We conduct two types of QA:

  • Content: Check each page, reading the material and looking at the photos. Ask yourselves: Is the material accurate? Is it easy to find? Is it easy to understand? Is it grammatical? Are there any typos? Is everyone's name spelled correctly? Are their titles correct? Does this page convey the information that we want it to?
  • Technical: Check the functionality of each page. Do Calls to Action and hyperlinks go where they should? How does this page look and function on browsers such as Chrome? Safari? Internet Explorer? Firefox? Does the page appear and function as it should on PCs and laptops? How about tablets and phones? Does the navigation work? Is it easy to find what you're seeking?

Stakeholder Review​​

Stakeholders are people who have a direct interest in your project. In our case, that generally means the department that the website is representing.

For the best results, you'll need buy-in on the project, ranging from support staff up to your department head. It’s a good idea to talk to all levels of stakeholders before and during the project, so they have some input and know what to expect. You can organize stakeholders into three levels:

  • The first level will be members of the project team who are working directly on the content and technical areas of the site.
  • The second level will be members of your department who will be represented on the site, and who will want certain material to appear there.
  • Some units have a third level of stakeholders. For example, the Honors College has an Advisory Board, which had some input into what went onto their site.

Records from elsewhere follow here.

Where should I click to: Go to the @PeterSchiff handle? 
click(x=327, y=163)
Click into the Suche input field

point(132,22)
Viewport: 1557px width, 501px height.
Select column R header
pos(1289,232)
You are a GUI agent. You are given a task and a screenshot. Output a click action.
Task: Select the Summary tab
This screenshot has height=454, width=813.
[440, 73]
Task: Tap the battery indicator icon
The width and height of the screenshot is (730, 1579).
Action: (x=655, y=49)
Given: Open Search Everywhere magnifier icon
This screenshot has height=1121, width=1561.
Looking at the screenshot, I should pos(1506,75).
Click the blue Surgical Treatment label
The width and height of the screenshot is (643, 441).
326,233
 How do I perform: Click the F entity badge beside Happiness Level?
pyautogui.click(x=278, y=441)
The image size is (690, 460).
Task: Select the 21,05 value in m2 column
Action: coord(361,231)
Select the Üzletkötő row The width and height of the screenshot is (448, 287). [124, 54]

During a stakeholder review, you'll get fresh eyes on the project, which is vital when you've been deeply involved in something for weeks. These "internal outsiders" will have a different perspective, meaning they might spot holes in information or a problematic section that you might have overlooked.

To make sure that every page gets a perusal, it's a good idea to assign sections of the site to members of your department. That way, you'll know the entire site has had at least one person who hasn't gone through the writing/building process giving it a good, hard look. Two things to consider:

  • Everyone needs an editor.
  • You can't have too many back reads before launch.